No centro da controvérsia está a empresa Flock Safety, líder do mercado de leitores automáticos de placas veiculares nos Estados Unidos. Desde 2020, a companhia instalou mais de 120 mil câmeras pelo país e se tornou uma das empresas mais bem-sucedidas do setor de tecnologia voltada à segurança pública, alcançando uma avaliação superior a US$ 8 bilhões.
O avanço foi meteórico. Em apenas seis anos, a Flock passou a fornecer equipamentos para cerca de 40% das forças policiais norte-americanas. Entre os clientes estão departamentos municipais, escritórios de xerifes, polícias estaduais e órgãos de segurança do Texas e de dezenas de outros estados.
A rede também se expandiu para o setor privado.
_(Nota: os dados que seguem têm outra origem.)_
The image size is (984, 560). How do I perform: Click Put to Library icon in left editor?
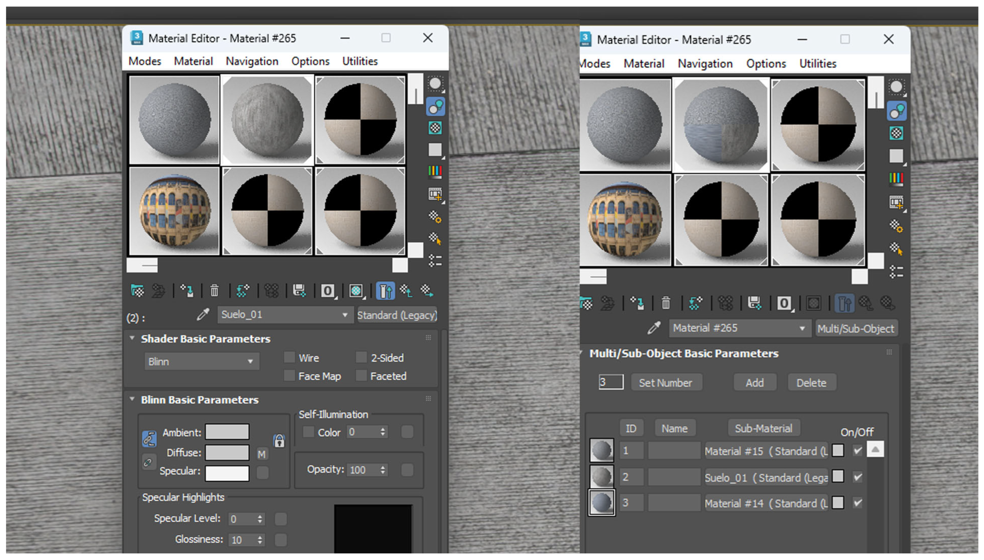point(299,291)
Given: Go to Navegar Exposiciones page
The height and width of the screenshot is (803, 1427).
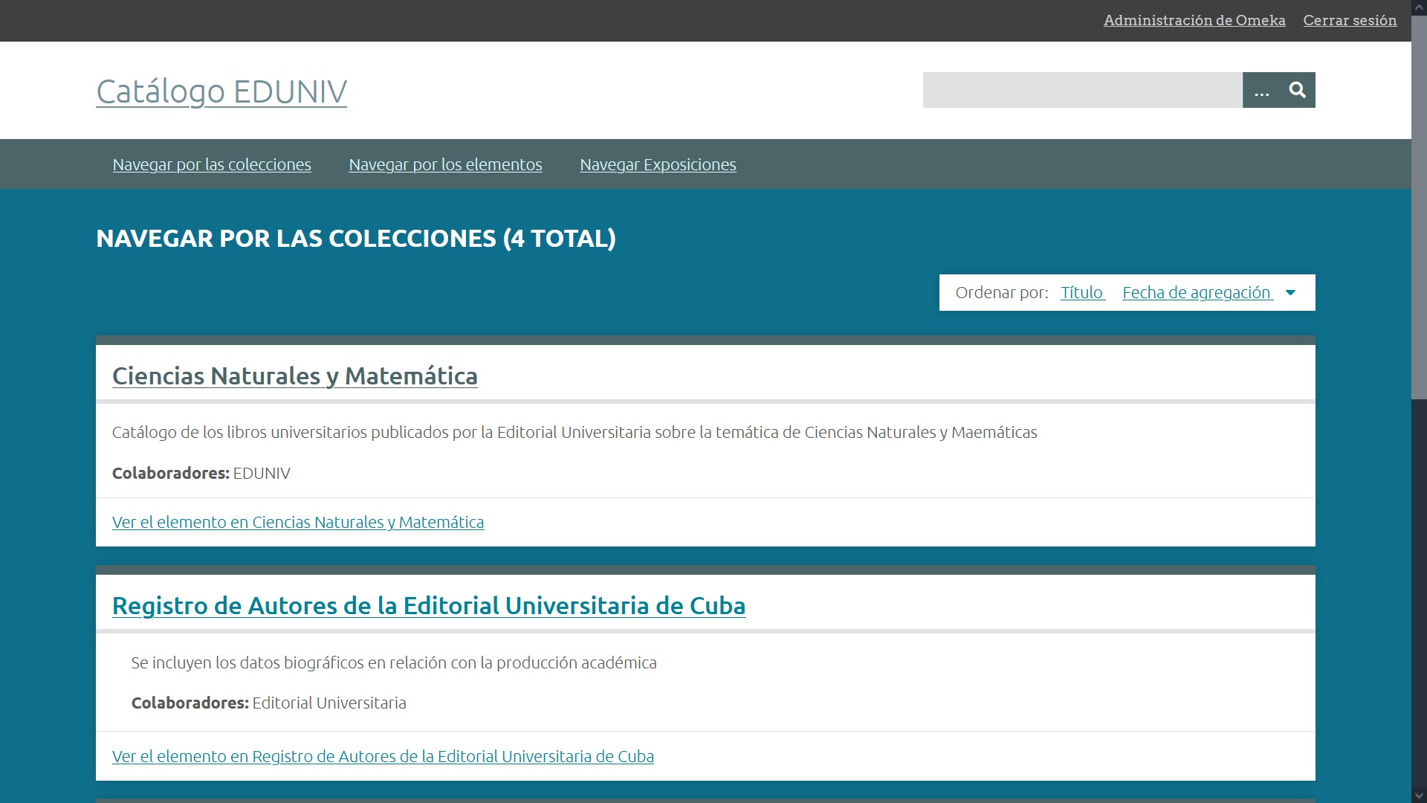Looking at the screenshot, I should tap(658, 164).
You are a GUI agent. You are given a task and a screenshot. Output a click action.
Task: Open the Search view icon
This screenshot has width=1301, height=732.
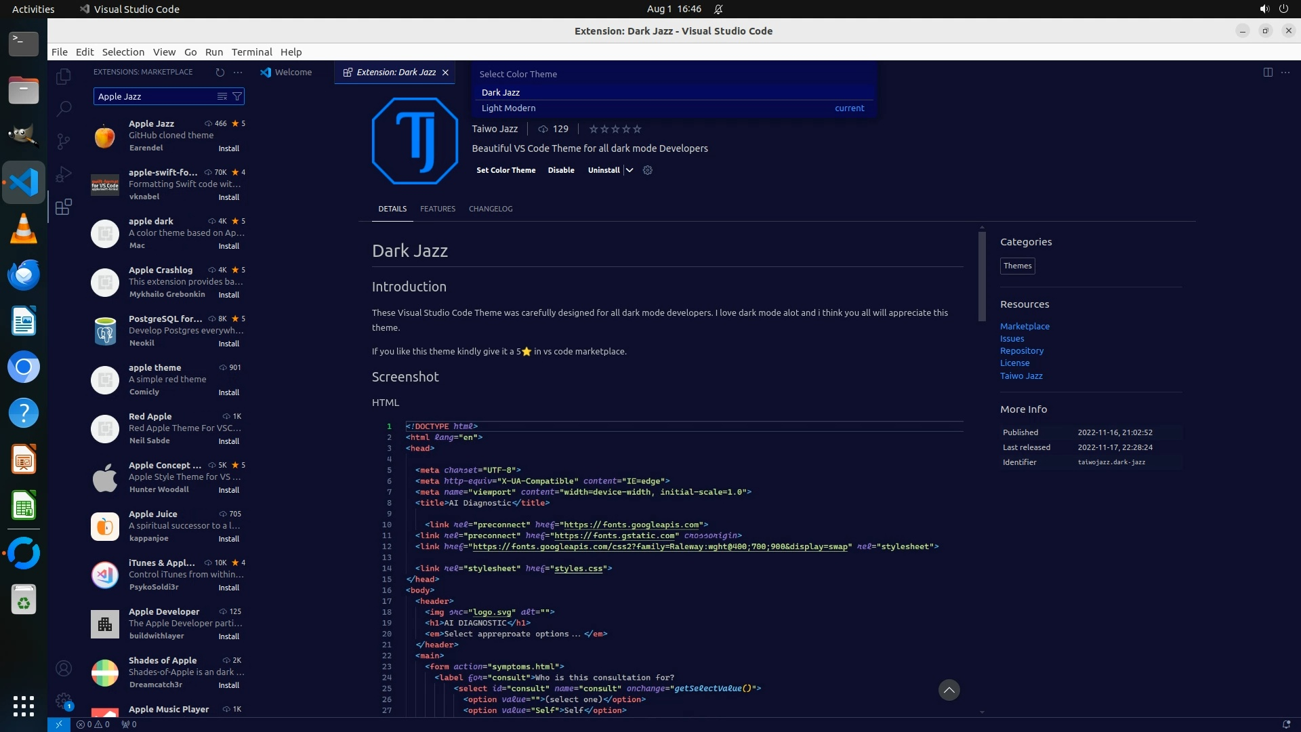click(64, 108)
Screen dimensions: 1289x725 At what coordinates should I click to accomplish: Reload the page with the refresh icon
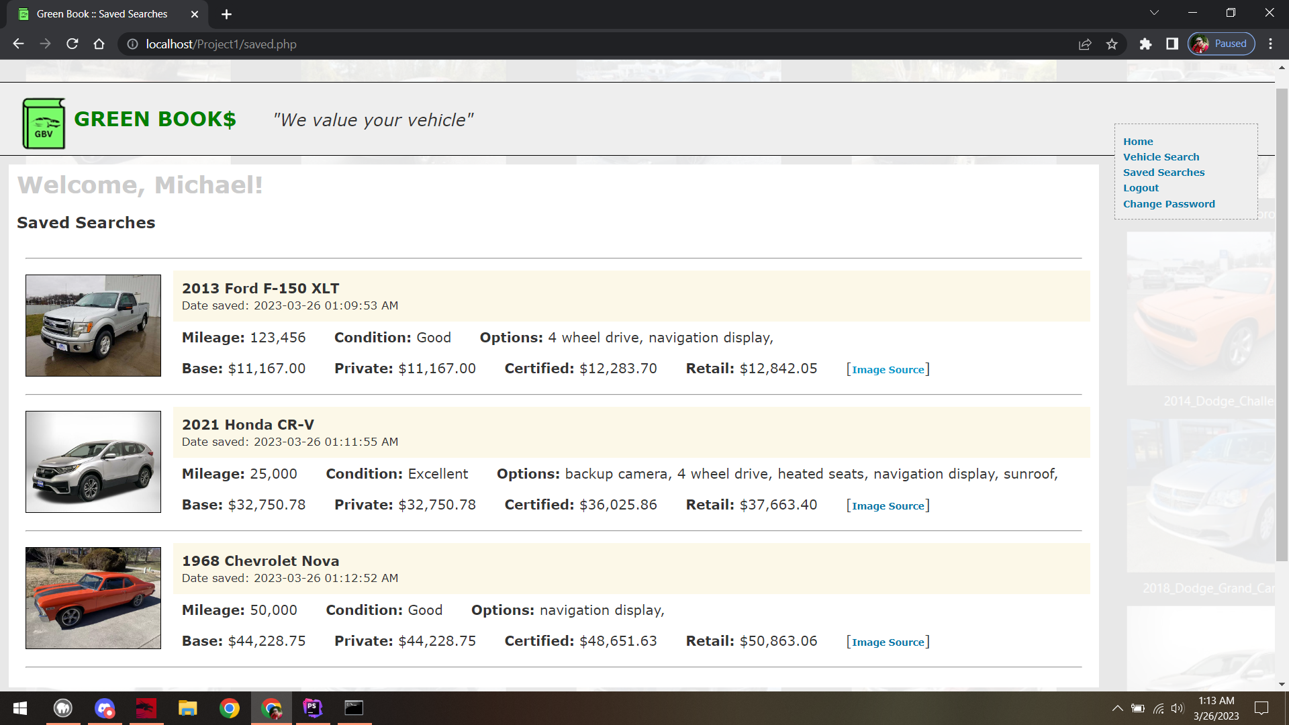coord(73,44)
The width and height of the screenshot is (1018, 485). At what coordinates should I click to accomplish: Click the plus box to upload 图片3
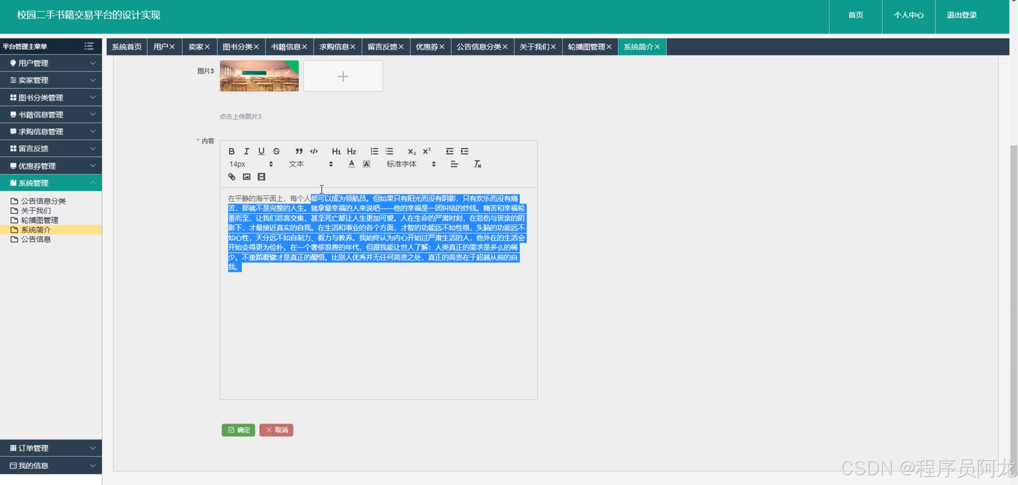[343, 76]
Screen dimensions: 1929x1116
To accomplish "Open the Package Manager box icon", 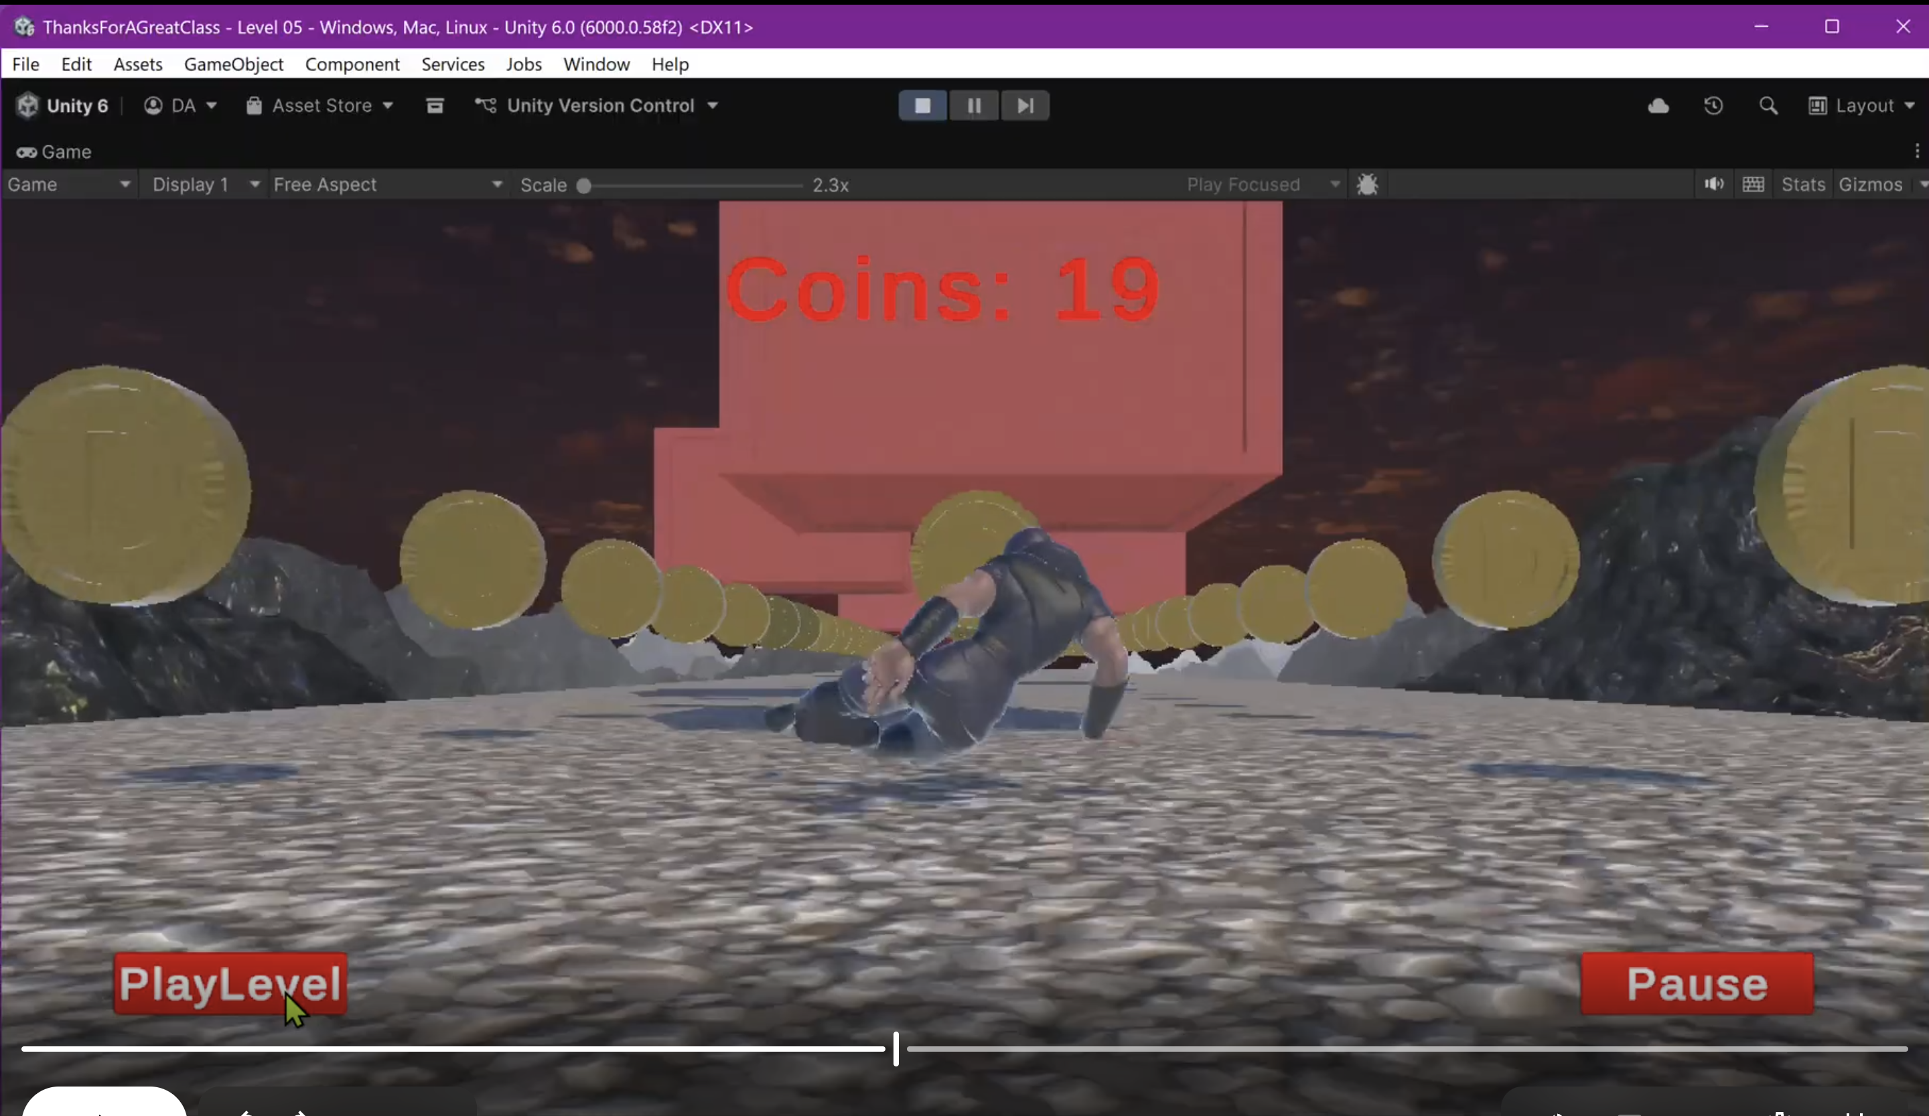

Condomínios, centros comerciais, redes varejistas e empresas passaram a instalar os equipamentos em larga escala. Segundo a própria companhia, o sistema registra mensalmente mais de 20 bilhões de leituras de placas de veículos.
O alcance da tecnologia criou uma malha de monitoramento sem precedentes no país, permitindo reconstruir deslocamentos e mapear trajetos a partir dos registros armazenados pelas câmeras.
Monitoramento político?
Embora os leitores automáticos estejam presentes em diversas cidades desde 2020, a polêmica ganhou força apenas nos últimos meses, impulsionada por investigações publicadas pelo Washington Post e por relatórios produzidos por organizações de defesa das liberdades civis.